Kaja Kallas riposte aux critiques américaines et défend la fermeté européenne face à Moscou
La cheffe de la diplomatie européenne, Kaja Kallas, a vigoureusement répondu ce dimanche aux critiques américaines visant l'Union européenne, tout en saluant le changement de ton du secrétaire d'État Marco Rubio. Lors du dernier jour de la Conférence de Munich sur la sécurité, elle a fermement rejeté les propos dénigrants envers l'UE, qui sont selon elle très à la mode actuellement.
Une défense sans faille de l'Europe et de ses valeurs
Kaja Kallas a déclaré : « À chaque fois que j'entends ce dénigrement antieuropéen, je pense à tout ce que l'Europe nous a apporté. Contrairement à ce que diraient certains, l'Europe n'est pas décadente et « woke », et menacée d'un effacement civilisationnel. » Cette affirmation constitue une allusion claire aux critiques récurrentes du président américain Donald Trump, qui estime que l'Europe est menacée, tout comme les États-Unis, par une immigration de masse.
Le secrétaire d'État Marco Rubio avait toutefois rassuré ses alliés transatlantiques samedi en affirmant que les États-Unis souhaitaient une « alliance revigorée » avec l'Europe, tout en relayant ces critiques du président américain. Kallas a souligné l'importance de ce message, indiquant que l'Amérique et l'Europe sont liées, par le passé comme dans l'avenir.

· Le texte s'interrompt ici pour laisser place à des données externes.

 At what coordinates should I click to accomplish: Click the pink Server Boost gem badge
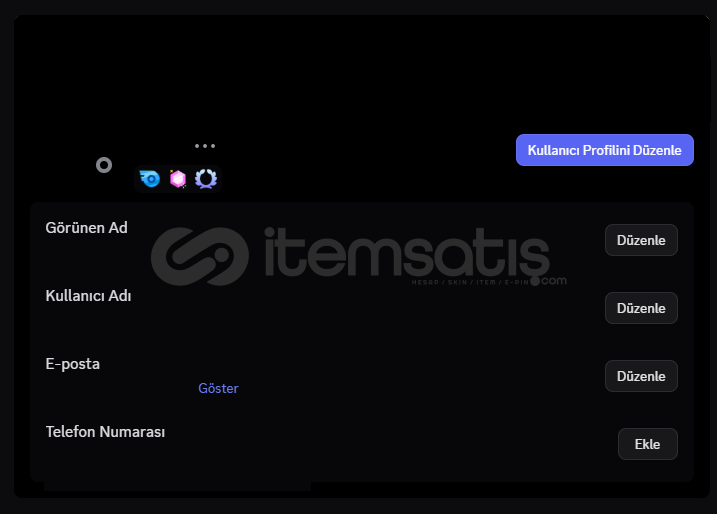click(178, 179)
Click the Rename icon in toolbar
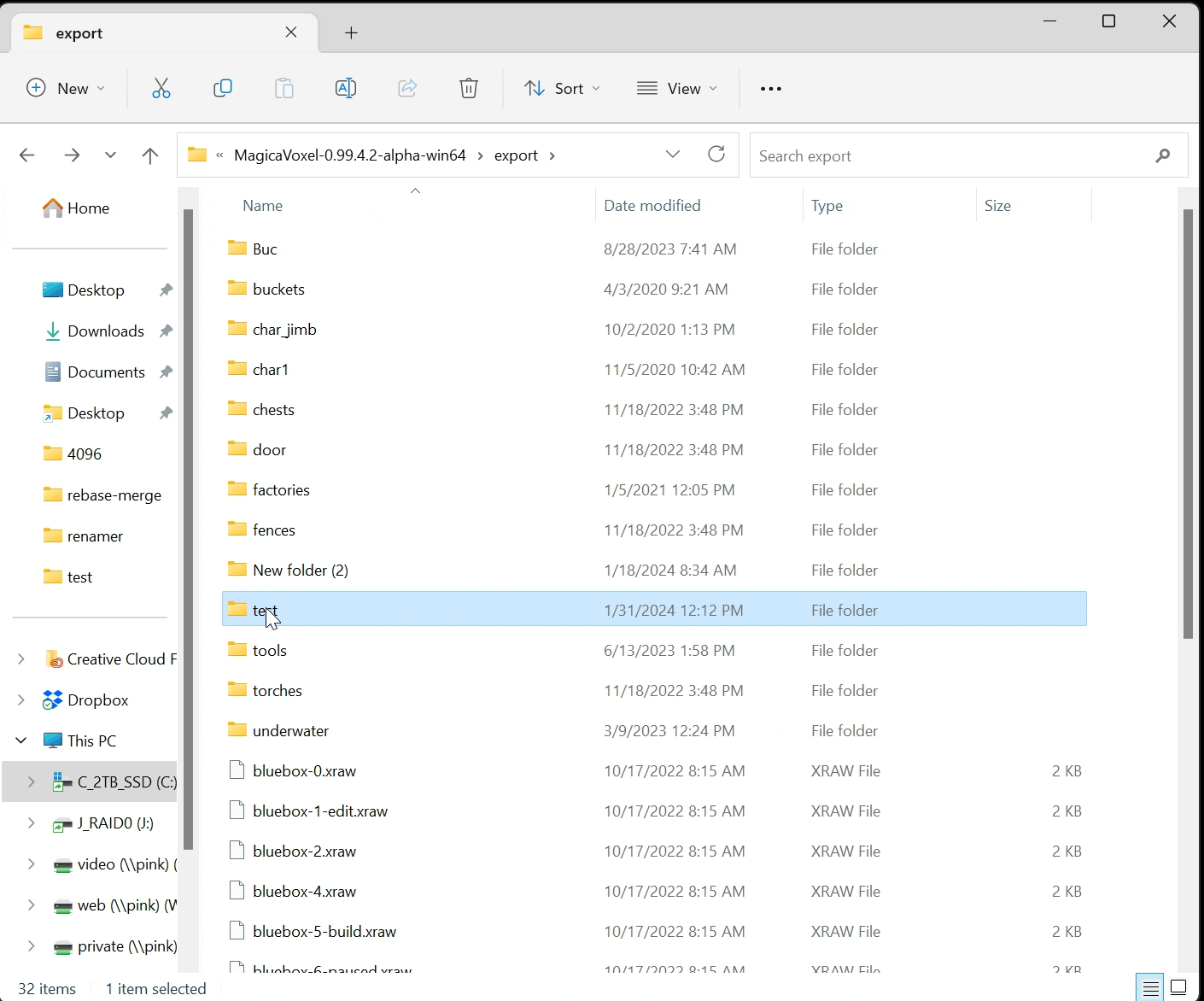This screenshot has width=1204, height=1001. click(x=346, y=88)
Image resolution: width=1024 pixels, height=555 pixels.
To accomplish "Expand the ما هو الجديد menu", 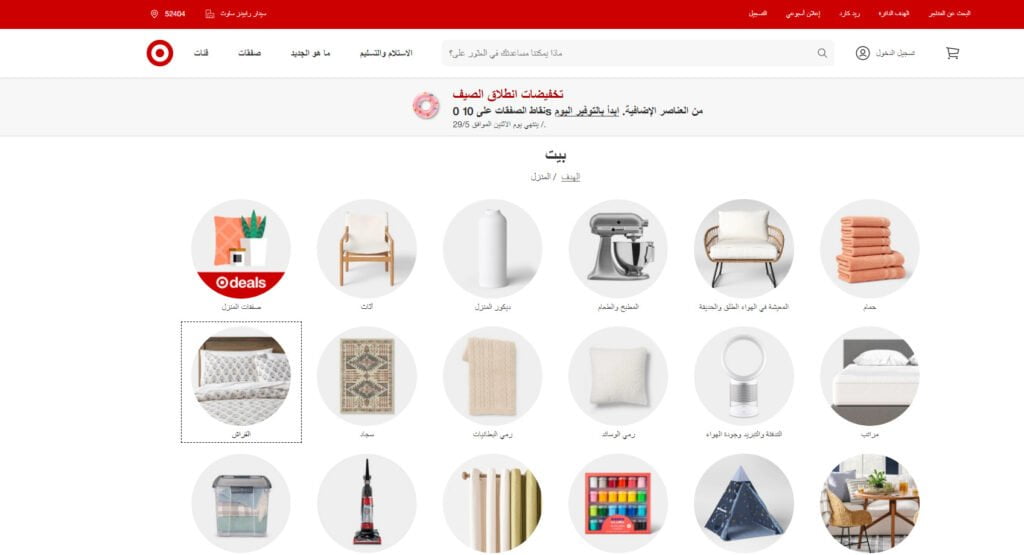I will click(x=310, y=53).
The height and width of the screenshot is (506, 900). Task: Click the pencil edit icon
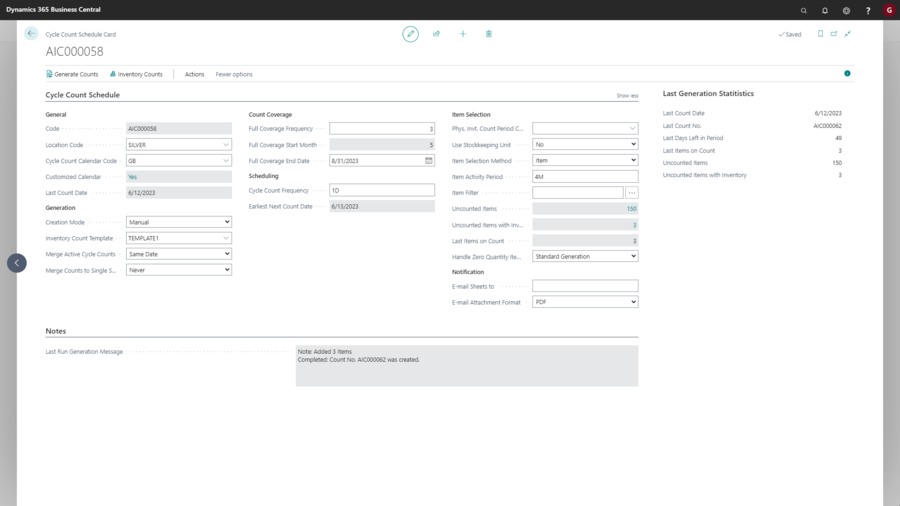coord(410,34)
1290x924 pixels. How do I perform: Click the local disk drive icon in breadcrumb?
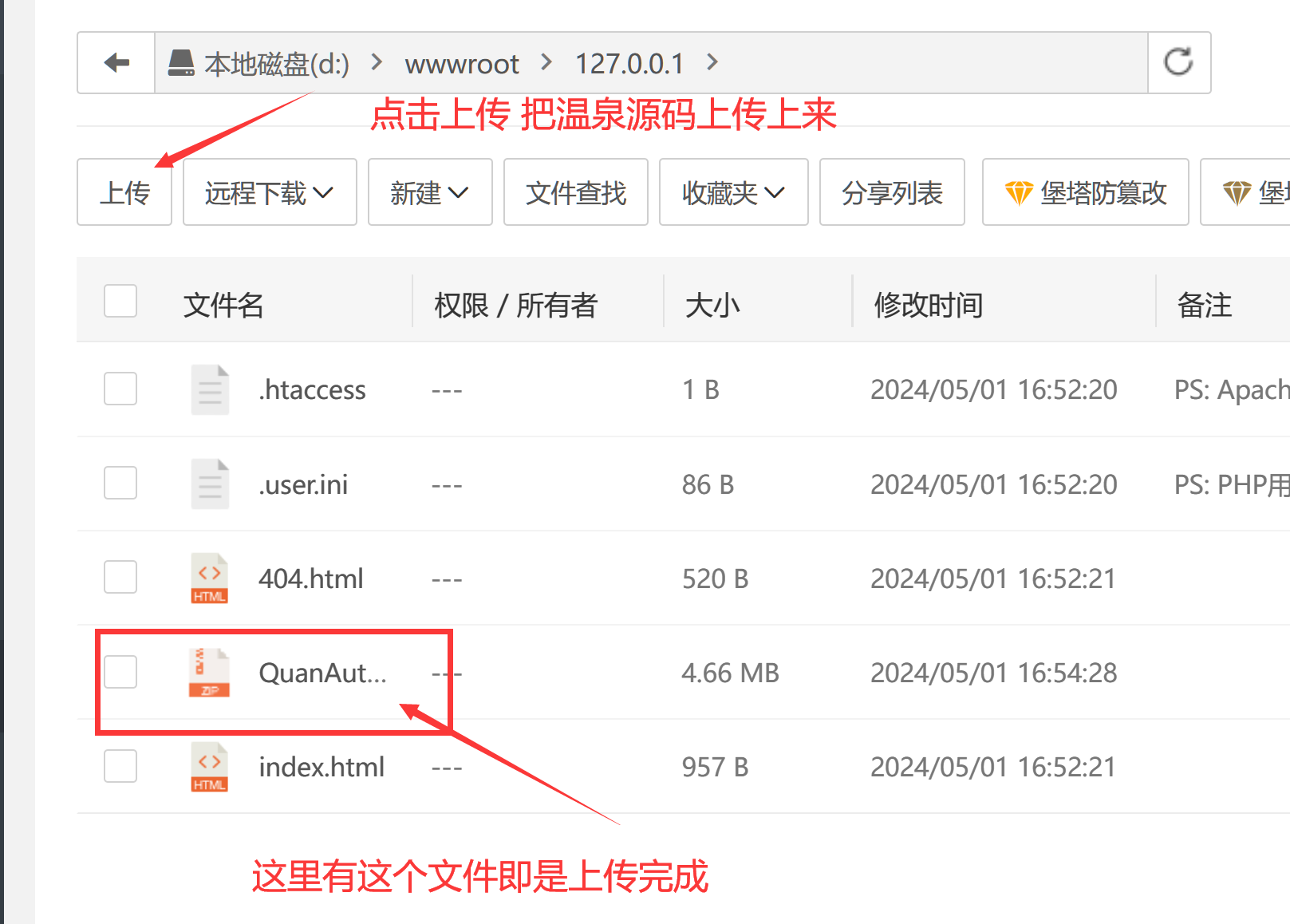tap(181, 62)
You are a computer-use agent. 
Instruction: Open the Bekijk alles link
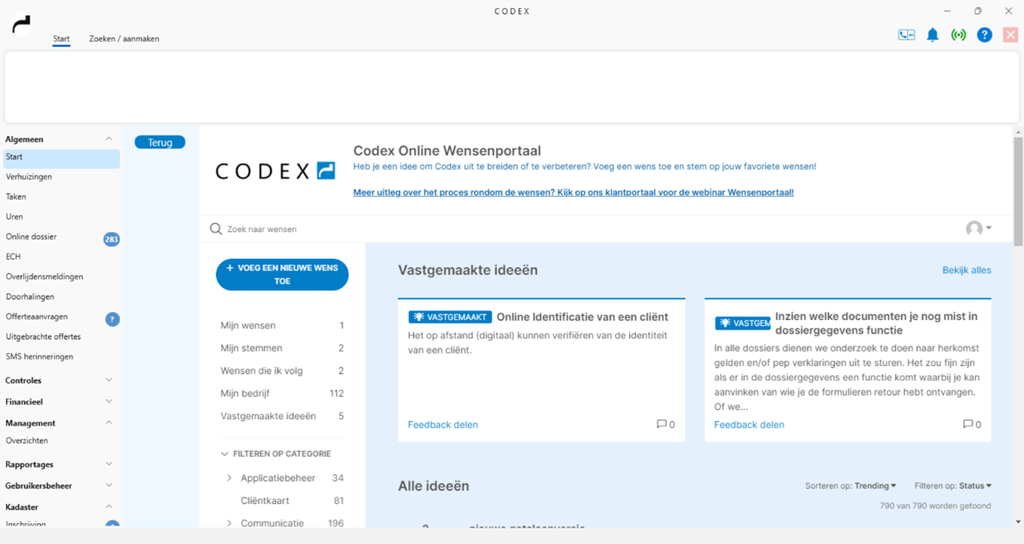(966, 270)
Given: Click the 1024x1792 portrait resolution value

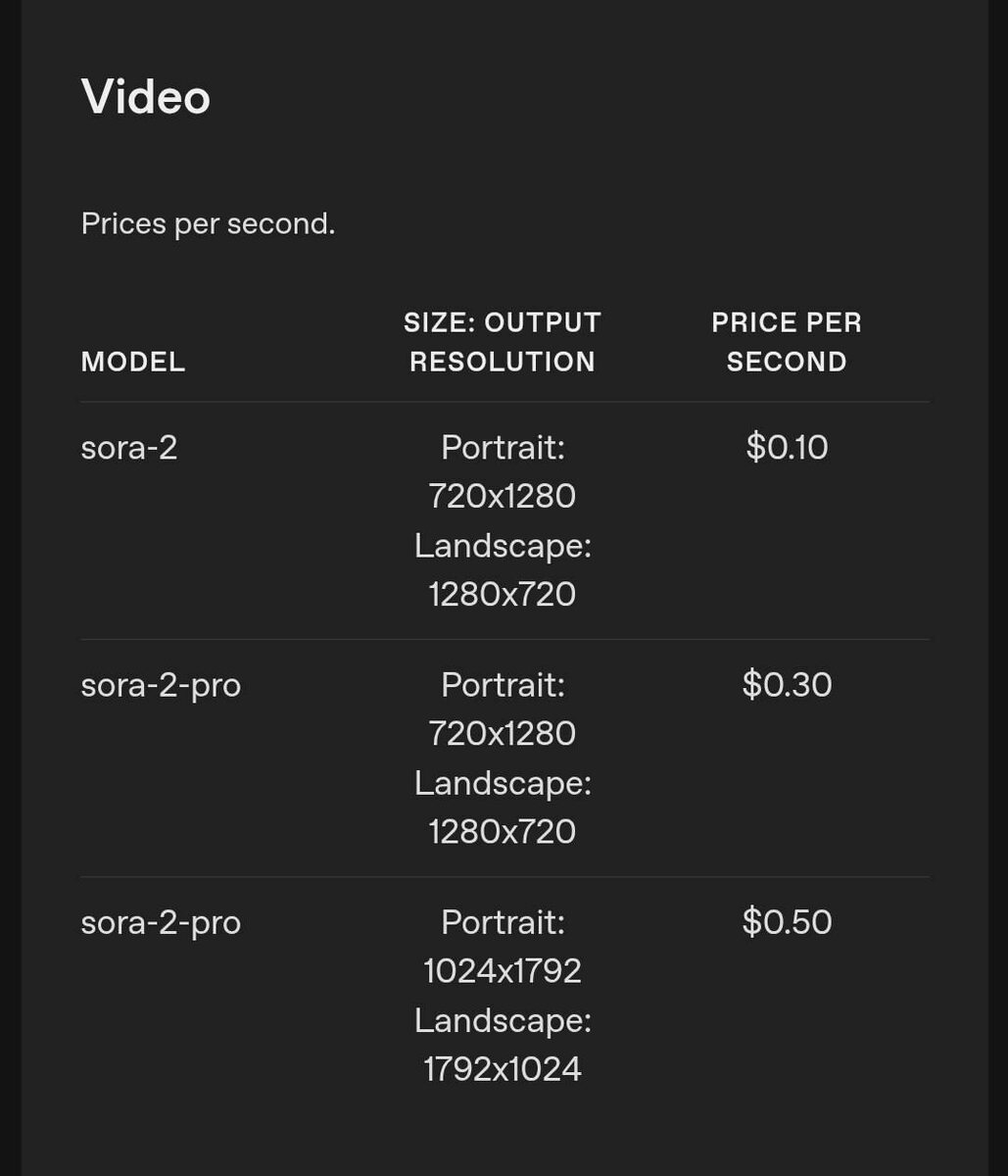Looking at the screenshot, I should (503, 971).
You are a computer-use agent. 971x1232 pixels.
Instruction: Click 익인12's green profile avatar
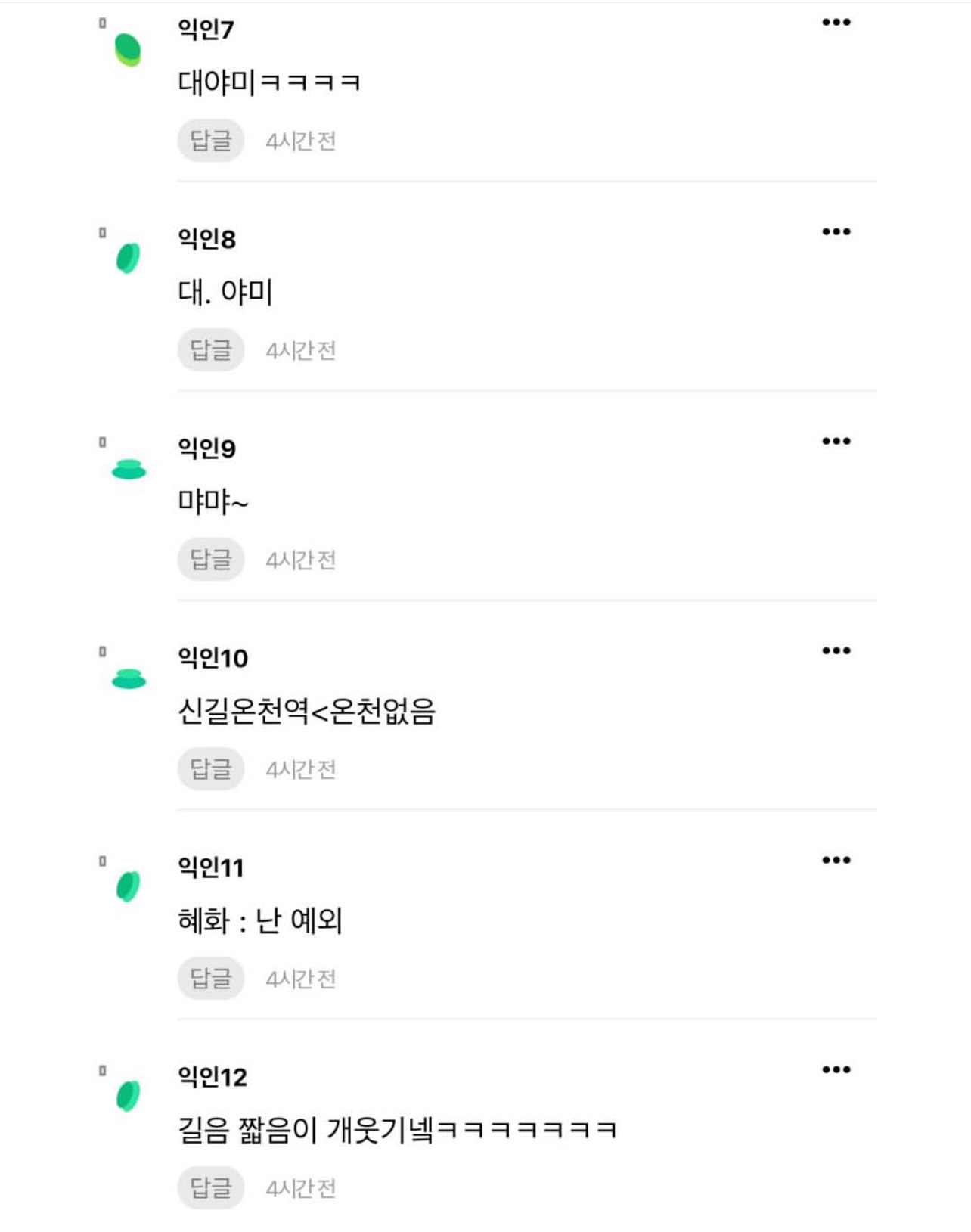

Des divergences persistantes et un appel à la fermeté contre la Russie
Kaja Kallas a toutefois nuancé : « Il est clair cependant que nous ne sommes pas d'accord sur tout, et cela va continuer. » Parallèlement, la responsable de la diplomatie européenne a prôné une ligne dure face à la Russie dans les négociations visant à mettre fin au conflit en Ukraine.
Elle a insisté sur la nécessité d'arracher des concessions significatives à Moscou, affirmant : « La plus grande menace que pose désormais la Russie est qu'elle obtienne plus de choses à la table des négociations que sur le champ de bataille. » Parmi les mesures préconisées, elle a appelé à :
- Limiter la taille de l'armée russe.
- Obliger la Russie à payer pour les destructions commises en Ukraine.
- S'assurer que Moscou rende compte de ses crimes de guerre.
Un appel français à se concentrer sur le renforcement de l'UE
Le ministre français chargé de l'Europe, Benjamin Haddad, a pour sa part appelé ses pairs à se focaliser sur le renforcement de l'Union européenne, plutôt que sur les discours des Américains. Il a argumenté : « Concentrons-nous sur ce que nous pouvons contrôler, sur notre réarmement, sur le soutien à l'Ukraine et sur la menace que la Russie représente pour nos démocraties. »
Cette position souligne l'importance d'une approche européenne unie et proactive face aux défis géopolitiques actuels, tout en reconnaissant les divergences transatlantiques persistantes.